● Cel 1: Zamień proszę „karton” na „pudełko” we fragmencie wątku o aparacie E-3, zaczynając od „w cenie 7299zł” i idąc aż do „niz 200 zdjec.”. Podaj ten fragment ponownie z tą zmianą.
● Cel 2: Za jaką cenę kupiono zestaw opisany w wątku o aparacie E-3?

● Cytowany tekst:
—————

PDA

Zobacz pełną wersję : E-3 - zachować czy mnie oszukali ?



majorek
17.09.09, 19:56
Kupiłem dzisiaj taki zestaw:
http://www.euro.com.pl/lustrzanki/olympus-e-3-ed-12-60-mm-swd-uchwyt-zasilajacy.bhtml

w cenie 7299zł (pisałem w dziale dobra cena o tej promocji)
przyszedł sprzęt do sklepu, ale...karton wyraźnie otwierany, wszystko idealnie czyste, folia tylko na mono ekranie i 200zdjęć przebiegu z menu serwisowego wynika...czyli powystawowy, a może po serwisowy ?

co sprawdzić w korpusie, szkle, by mieć pewność, że warto to zatrzymać, prawnie mam 10 dni na zwrot towaru zamówionego przez internet, nawet z odbiorem w sklepie.

epicure
17.09.09, 19:59
Nie świruj tylko ciesz się sprzętem i rób fotki.

szalik07
17.09.09, 20:09
Kazdy aparat ma troche na liczniku z uwagi ze sie go testuje przed sprzedaza. Jakby ktos go uzywal to by nabil znacznie wiecej niz 200 zdjec.

Zdaje sie, ze nie pytasz o to jako pierwszy bo pamietam, ze ktos juz podobne pytanie zadawal.

mynameisnobody
17.09.09, 20:11
bo to aparat ze zwrotu od klienta.
Myślicie że co robią z tymi wszystkimi gratami po zwrotach -złomują?
Kupiłeś online? -masz prawo zwrócić > nie dotrzymane waruki umowy.
(a nawet ot tak sobie zwrócić...).
Niech kto inny się cieszy (może epicure'owi się trafi kiedyś?). :wink:

Mirek54
17.09.09, 20:13
Wysylaj z powrotem.Za te kase to jadac 100km w kierunku zachodnim kupisz w sklepie prawdziwa nowke.

—————

● Podane rekordy:
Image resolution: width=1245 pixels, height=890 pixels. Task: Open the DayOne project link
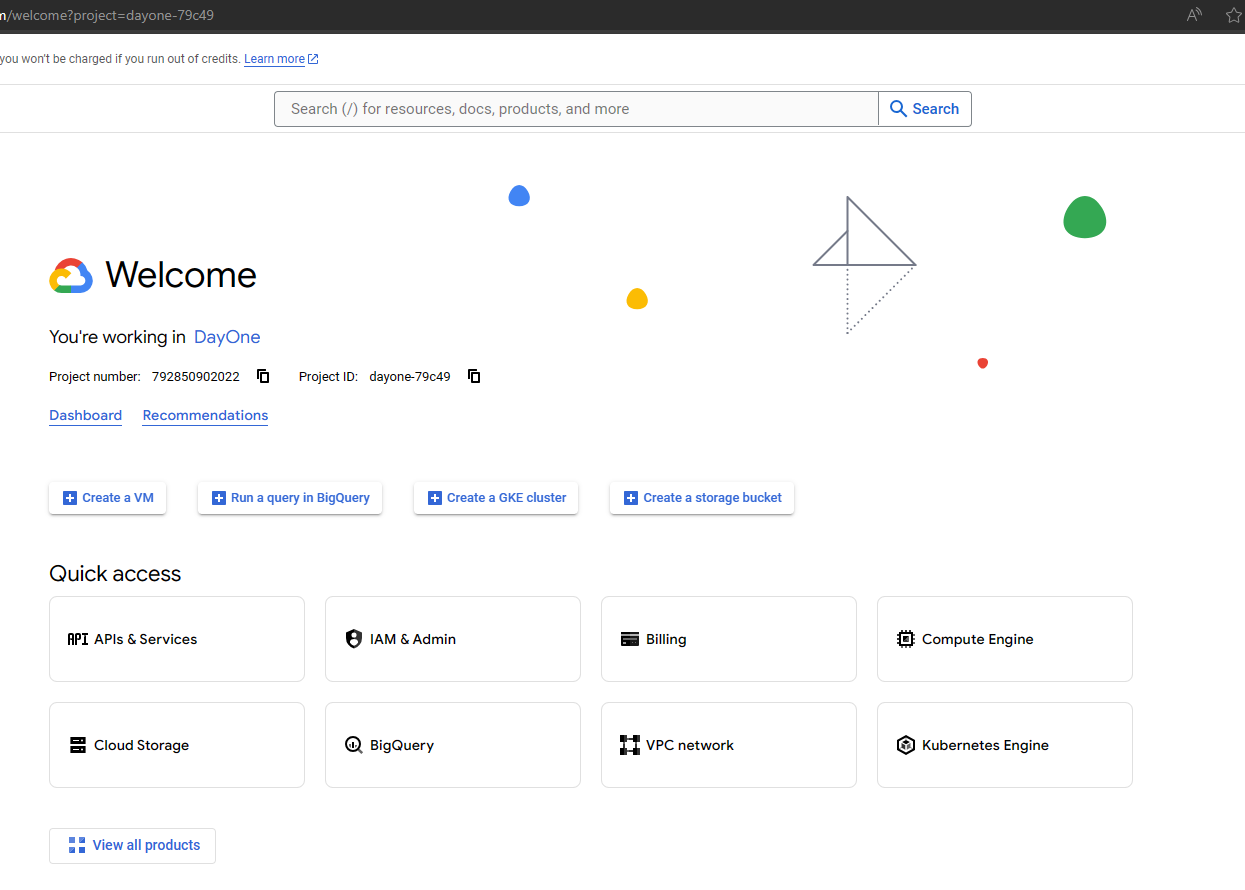[227, 337]
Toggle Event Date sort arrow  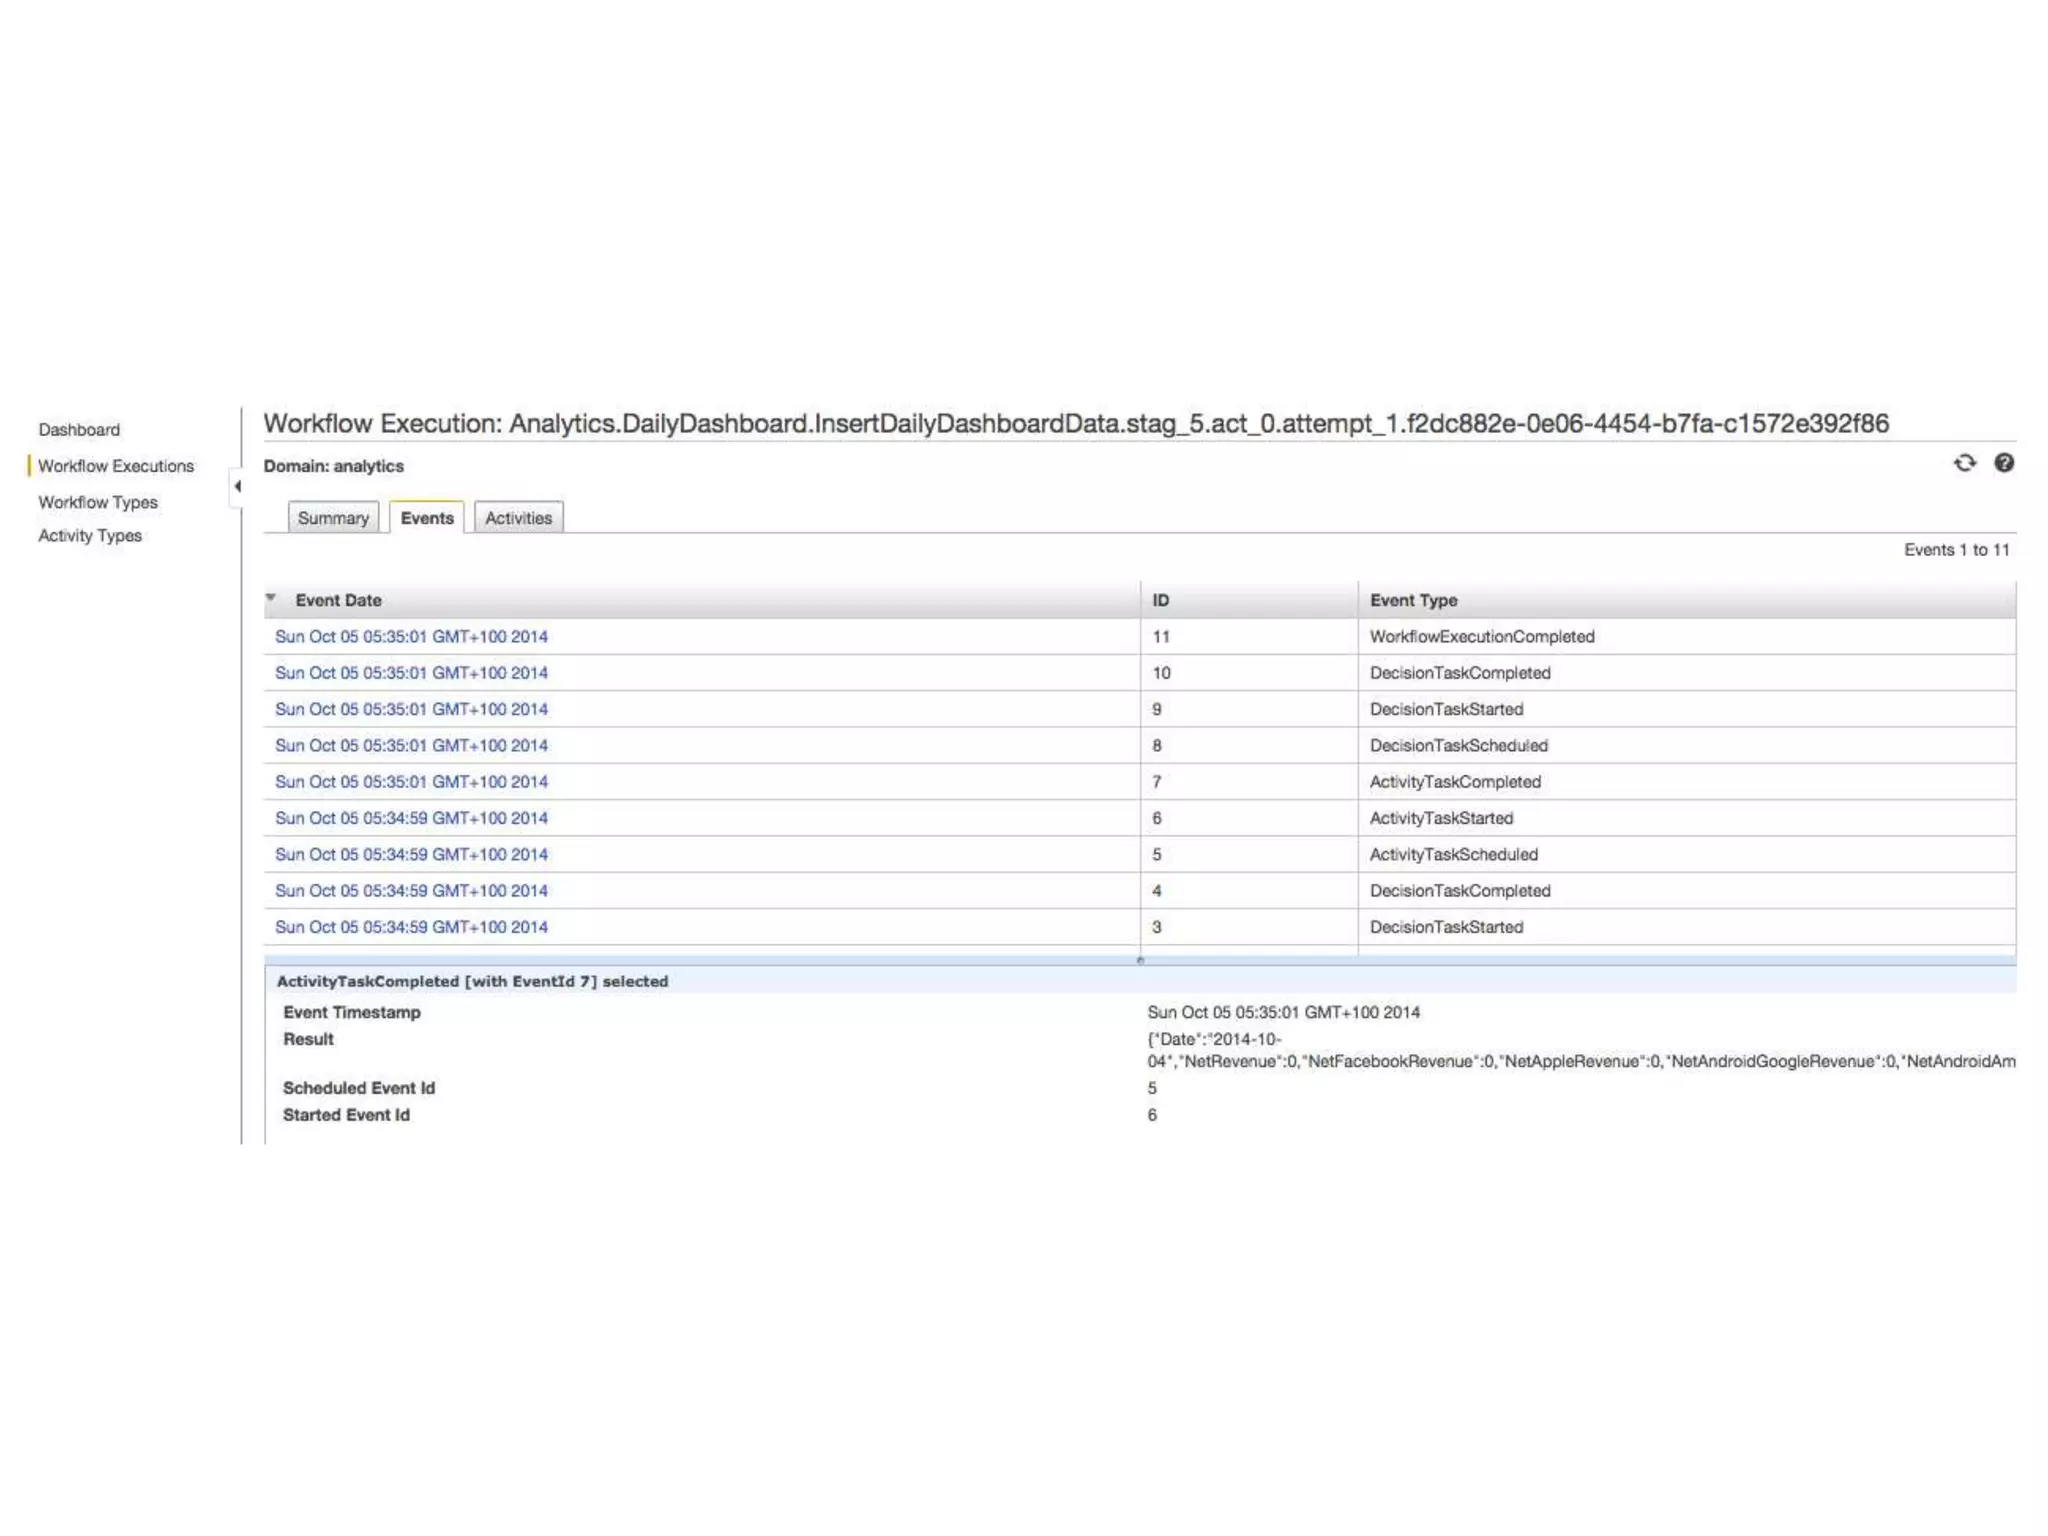pos(271,598)
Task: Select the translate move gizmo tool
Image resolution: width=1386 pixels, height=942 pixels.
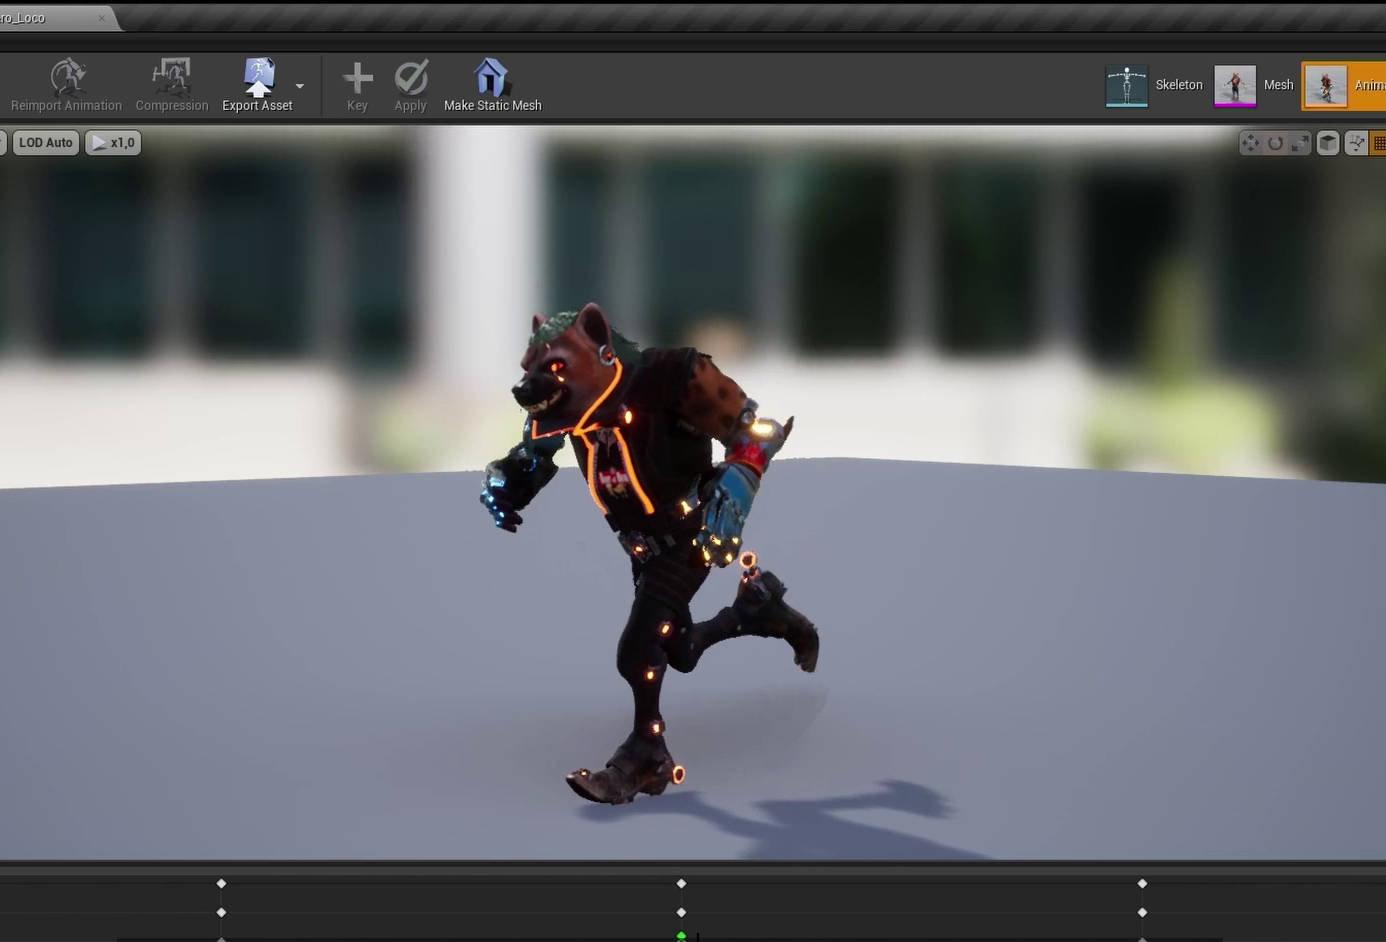Action: coord(1250,143)
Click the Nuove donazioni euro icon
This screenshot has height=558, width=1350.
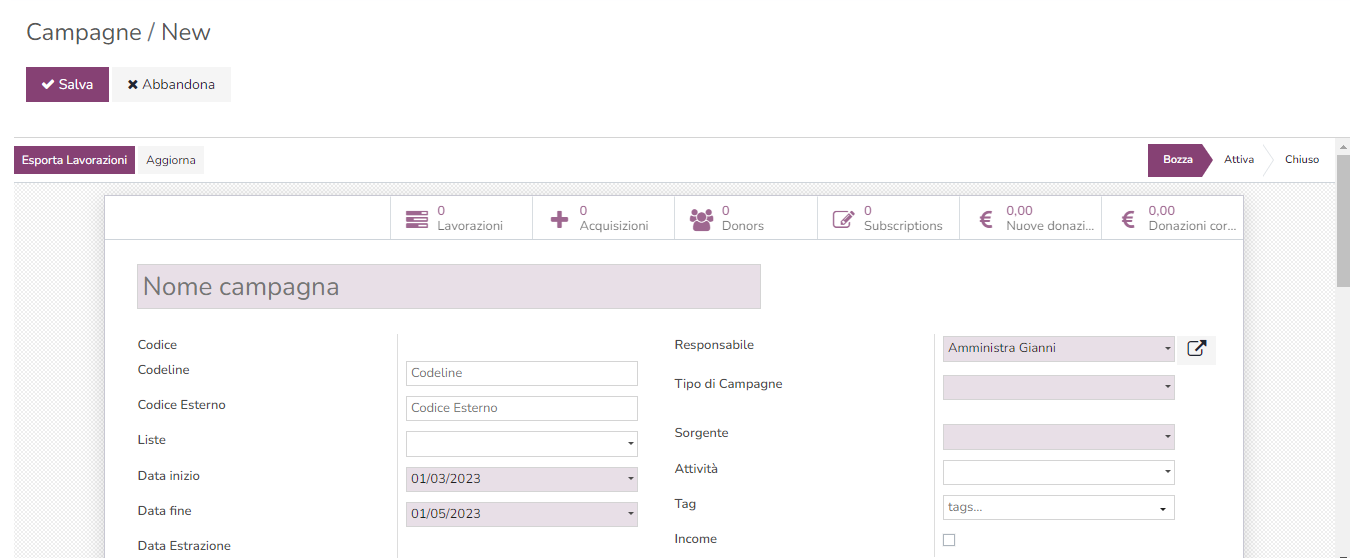click(986, 219)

—————

● Wynik 1:
w cenie 7299zł (pisałem w dziale dobra cena o tej promocji)
przyszedł sprzęt do sklepu, ale...pudełko wyraźnie otwierany, wszystko idealnie czyste, folia tylko na mono ekranie i 200zdjęć przebiegu z menu serwisowego wynika...czyli powystawowy, a może po serwisowy ?

co sprawdzić w korpusie, szkle, by mieć pewność, że warto to zatrzymać, prawnie mam 10 dni na zwrot towaru zamówionego przez internet, nawet z odbiorem w sklepie.

epicure
17.09.09, 19:59
Nie świruj tylko ciesz się sprzętem i rób fotki.

szalik07
17.09.09, 20:09
Kazdy aparat ma troche na liczniku z uwagi ze sie go testuje przed sprzedaza. Jakby ktos go uzywal to by nabil znacznie wiecej niz 200 zdjec.

● Wynik 2: 7299 zł.